September 2023 Update: Get Out the Pumpkin

Community Tech Alliance
7 min readOct 2, 2023

--

Believe it or not, we’re just about one year out from GOTV season. Yes, we said it — sorry.

We’re not saying it to scare you (or ourselves!) but because the planning for a successful GOTV starts now. We’ve got runway — let’s make the most of it.

What can CTA build for you now to avoid scrambling in the future? Let us know in this short survey — we’re eager to help!

The 5 Common Data Problems

For years, we’ve heard the same challenge over and over again from partners: we’ve got a wealth of data but it’s hard to use it effectively.

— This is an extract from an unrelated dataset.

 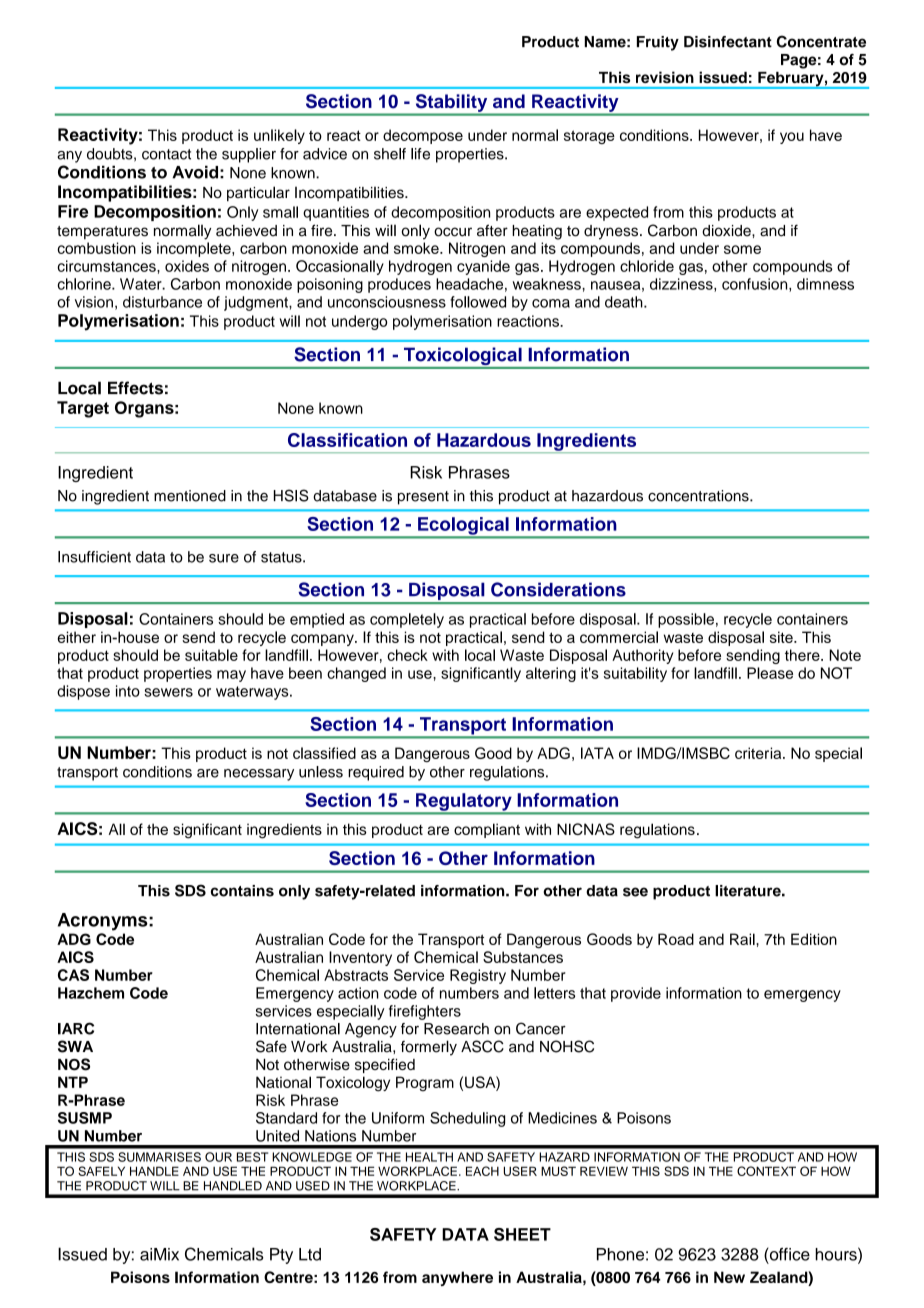 What do you see at coordinates (770, 673) in the screenshot?
I see `Please` at bounding box center [770, 673].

As we’ve gotten more and more sophisticated about ways to capture data across the movement, it’s been hard to keep up with ways to handle that data — from storage and security, to integration and making it actionable.

Sound familiar? You’re certainly not alone. Here are some of the most common challenges we see — and how we can help solve them.

1. Data Data Everywhere: Orgs are collecting more and more data, and that’s great. But too often, that data isn’t talking to each other, decreasing the value of the data significantly. However, getting data sources to sync together and talk to one another can be labor-intensive and expensive.

Our solution: PAD, the Progressive Action Database, a data tool that makes it easy to integrate data from disparate sources. Whether you’re bringing together ad data from different platforms, voter file data, volunteer data, financial data, or more, PAD’s infrastructure can bring these sources together.

2. Wasted Time + Energy on Integration: Trying to solve the silo problem, data teams (and you might be one of them!) are spending hours downloading and uploading data files or engineering one-off solutions, eating up huge amounts of time that could be spent on valuable analysis.

Our solution: A baseline infrastructure (PAD) where you can sync and transform data. PAD can be customized to your organization’s needs in order to easily store, move, analyze, and visualize your data. PAD also syncs with over 50 tools (and counting). That’s 50+ integrations you don’t need to custom build.

3. Inactionable Data: With data siloed and hours sunk into building syncs, that doesn’t leave a lot of time for gleaning insights and making programmatic improvements. Nor do most organizations have a good way to visualize data in a way that’s accessible to folks outside of the data team.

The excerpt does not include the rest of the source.